Last updated: December 29, 2020
Surviving in the Wild
- Grade Level:
- Lower Elementary: Pre-Kindergarten through Second Grade
- Science,Social Studies
- Lesson Duration:
- 60 Minutes
- Common Core Standards:
- Additional Standards:
- NGSS: K-ESS3-1. Use a model to represent the relationship between the needs of different plants and animals (including humans) and the places they live.
What makes an animal "wild"?
Students will be able to: 1. describe the basic needs of all living things, 2. define differences and similarities between wild and domestic animals, 3. state in their own words why wild animals need wild places to live, and 4. learn about some of the wild animals that live in Glacier National Park.
Students often have the misconception that the rangers in Glacier National Park feed and take care of the animals that live here just like they do for their pets. In fact, the rangers take care of the animals’ habitat and then the plants and animals can survive on their own. Wild animals are very different from pets. A pet is a domesticated animal kept for companionship or amusement. A domestic animal is one whose breeding is largely controlled by humans.
Domestic animals have been bred to have characteristics that make them compatible with people. Some of these characteristics are physical (amount and distribution of meat, size, shape changes, coat characteristics); others involve selecting for “personality” traits that are desirable (docility, tractability, etc.).
The herd social structure tends to provide the correct basic characteristics that are selected for compatibility with people. So, animals like raccoons largely lack the basic personality characteristics to become good domestic animals.
The following animals meet the definition of domestic as presented above: dog, cat, sheep, goat, cattle, pig, donkey, horse, camel, llama, alpaca, ferret, guinea pig, rabbit (one species), chicken, turkey. A tame animal has been brought from wildness into a domesticated state. People need to provide for their pets and domestic animals because they have not been bred to care for themselves in the wild.
- Animal drawings (end of packet)
- Magazines with animal pictures
- Paper for collages
- Ask students to think of their favorite pet or a pet they know (if they don’t have a pet). Tell them they will act out this pet as you describe the activities it goes through each day. Begin with all children as animals sleeping. In your description include waking up, stretching, playing, drinking, exercising, interacting with others, eating, keeping warm, and having a bed or shelter. Conclude with the students going back to sleep. Have students share the pets they chose and what they did during the day.
- Ask them to think about some of the things they needed when they were pets, and make a list on your paper. Focus student’s attention on categories of food, water, shelter, and living space. Explain that these are the same basic needs of plants, people, wildlife, and domestic animals although they meet their needs in different ways.

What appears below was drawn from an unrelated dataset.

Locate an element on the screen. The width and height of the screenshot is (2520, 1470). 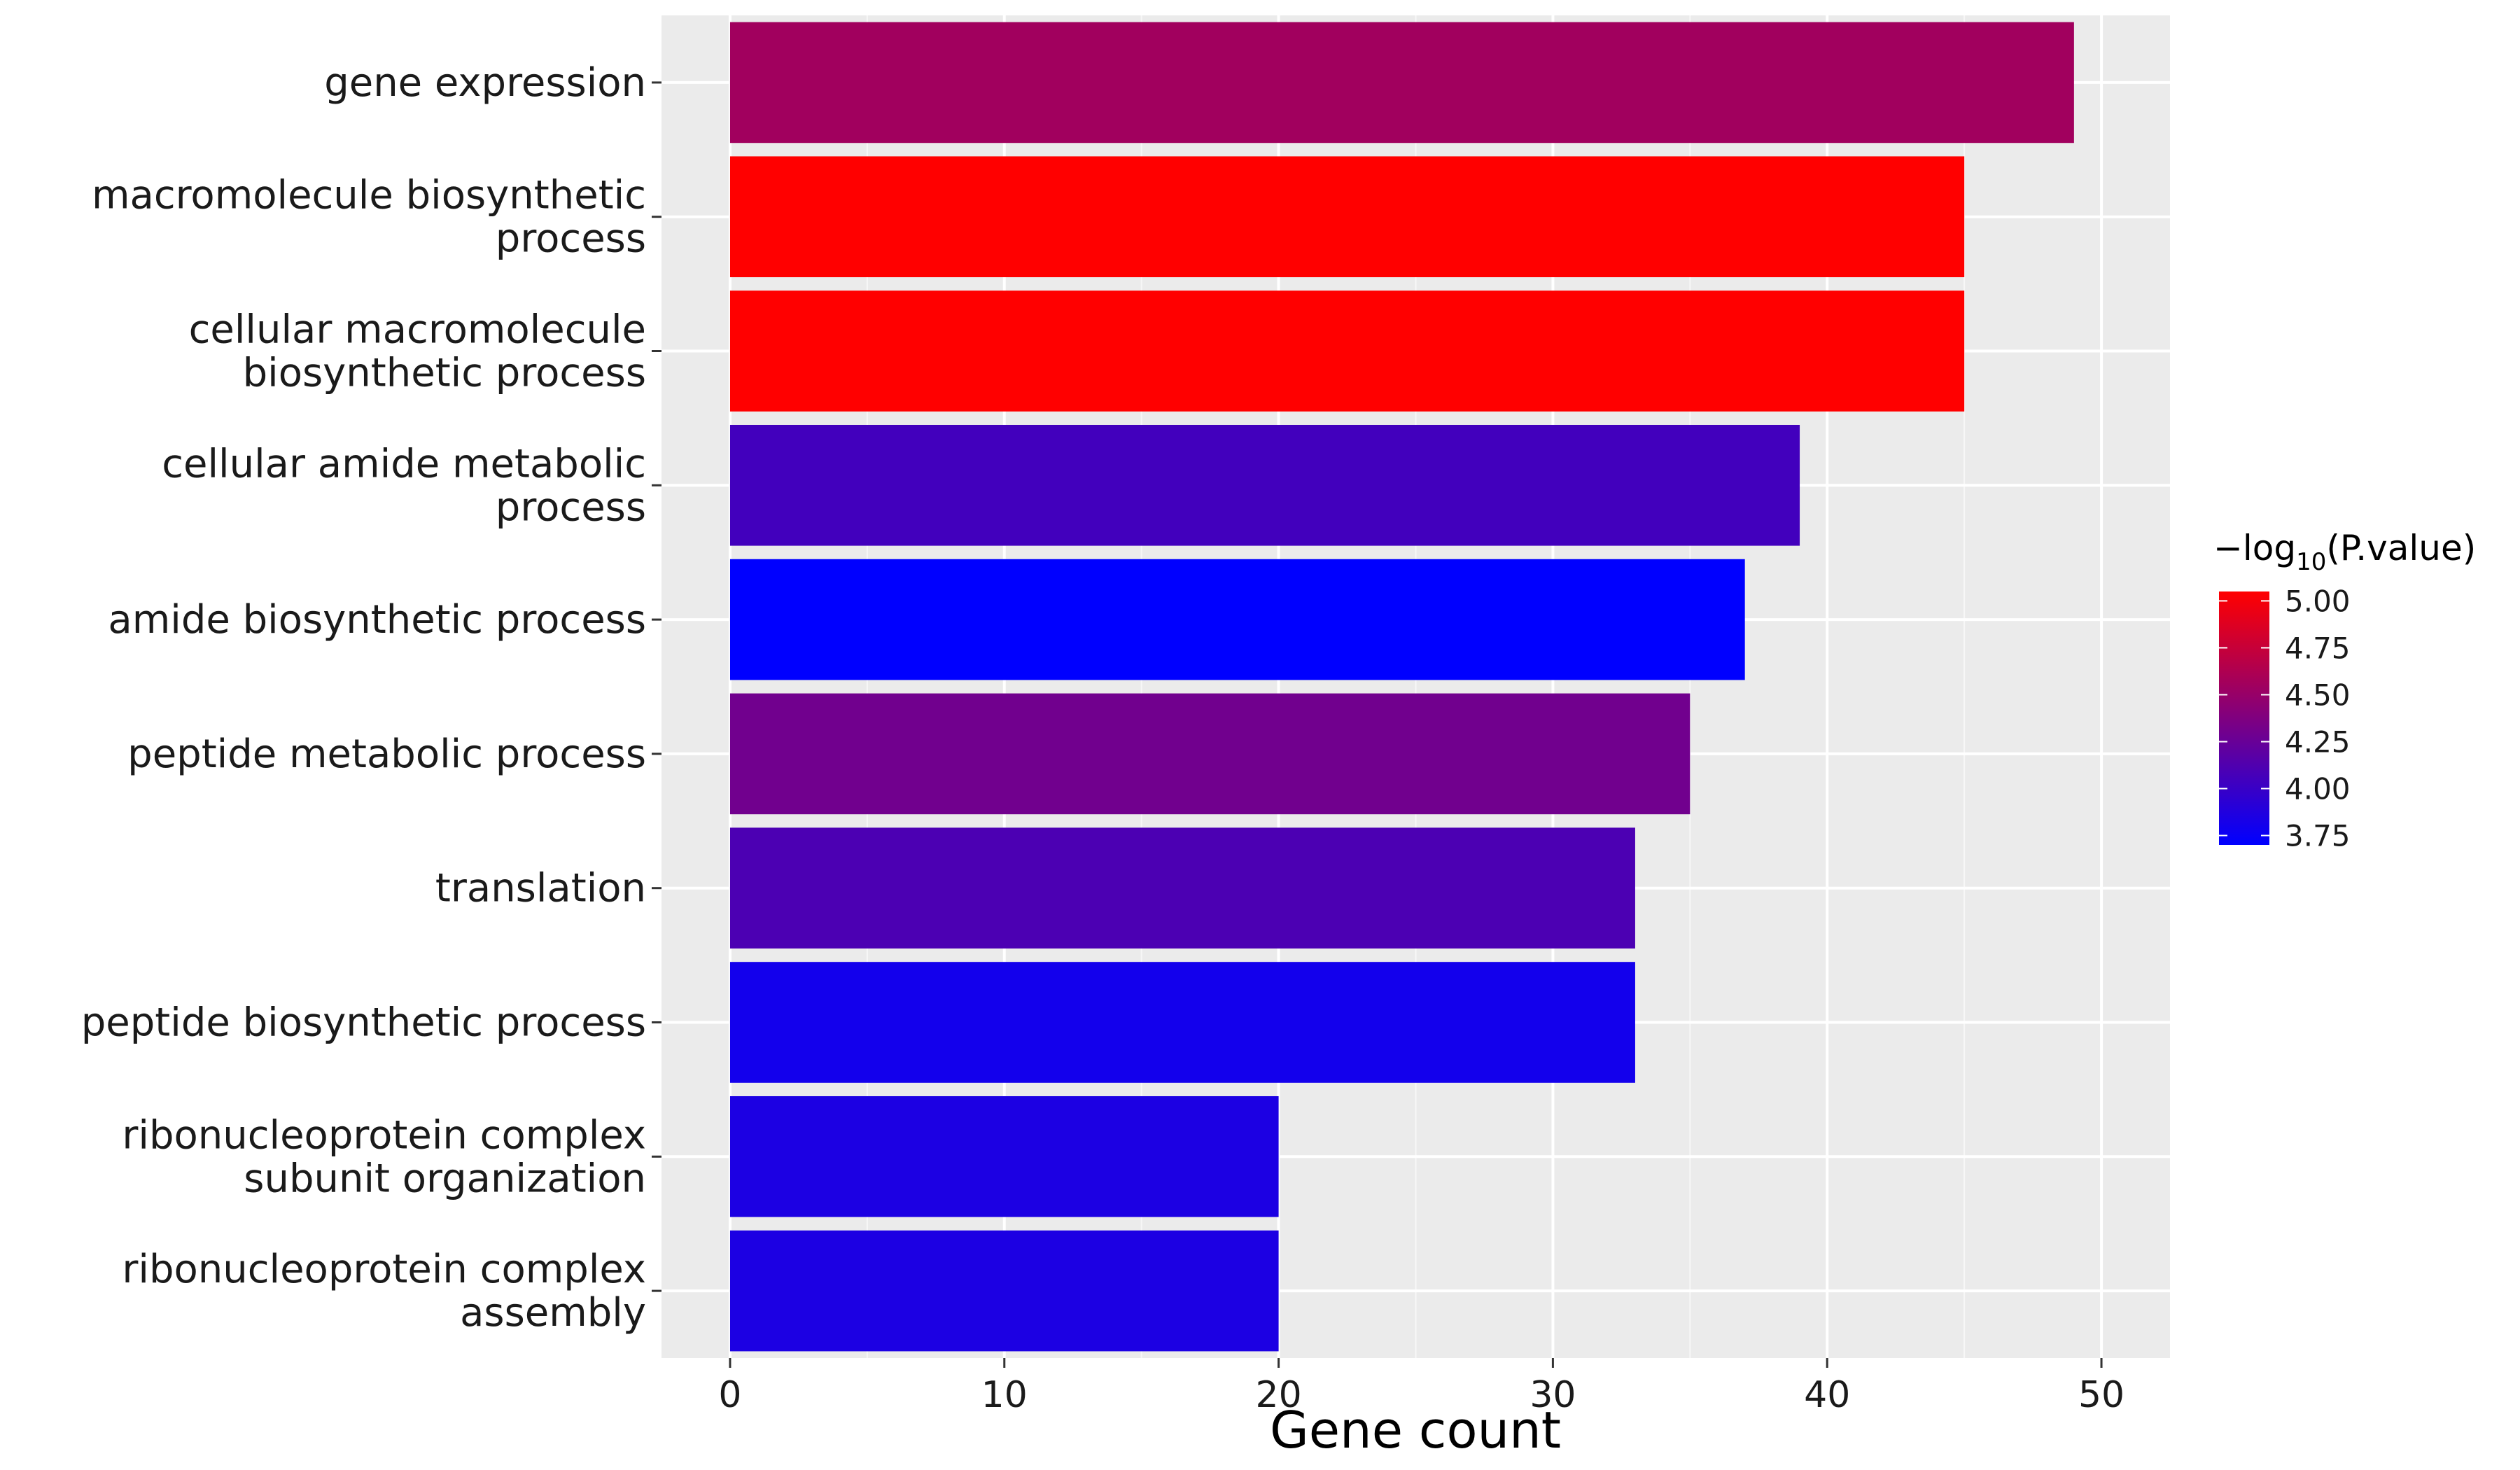
category-label-line: peptide metabolic process is located at coordinates (386, 754).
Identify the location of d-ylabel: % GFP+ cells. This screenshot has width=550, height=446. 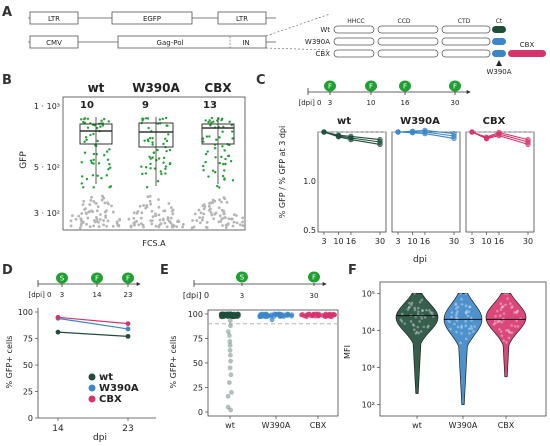
(10, 362).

- Compare the students’ pet animals to wild animals, reminding students that wild animals have the same basic needs, but they take care of themselves in wild places. Discuss animals that are predators, hunters or grazers. Show them an overhead of the “Adapatations” blackline master of the different parts of the beaver that help it to survive in the wild. Older students can fill in the student page as you point out the different adaptations.
- Show pictures of other animals and have students verbally categorize them as wild or domestic. Ask the questions: in their natural home, would there be people taking care of them? Could people take care of them in a wild place?
- Have students collect pictures of animals both wild and domestic or have them draw their own. Then see if students can divide the pictures: Make two circles of yarn on the floor labeled “wild” and “domestic” and have students place their pictures in the appropriate circle and explain why, or make two class collages of these categories.
- Use the following questions in your discussion: What are some of the differences between the two groups? Similarities? What about domestic compared to tame animals? If you are out camping and find a den of baby raccoons, what should you do? What is “best” for the animals? The Montana Fish, Wildlife & Parks has information about wildlife viewing.
- Have students share their understanding of how wild places are important for the survival of wild animals. In a sharing circle or as a written activity, have students fill in the blanks: I would like to be a _______ (animal). I need _________ (adaptation) to help me to survive.
Have students learn about what kinds of wild animals live in Glacier National Park and the surrounding areas of northwest Montana. Students can create wildlife clue cards for Glacier animals by using the Glacier Wildlife Coloring Book or finding their own pictures of wildlife. Paste the drawing to one side of an index card and on the other side, use information from the resource section to make clues about the animal. See if students can “stump” the class with their animal clues. Example: “I look like a pet you might have at home, but I am not a pet. I am a very good hunter and can smell small animals through the snow (coyote).” or “I am small but I can make a loud noise. I look kind of like a small rabbit and I live in the high mountains where I stay active in winter. I eat the grasses that I have stacked up all summer (pika).”
Domestic, habitat, national parks, pet, tame, wild, wilderness.
Use the wild and domestic page following this activity to have students circle which animals are wild and which are domestic. Then draw a Glacier animal or domestic animal they are familiar with.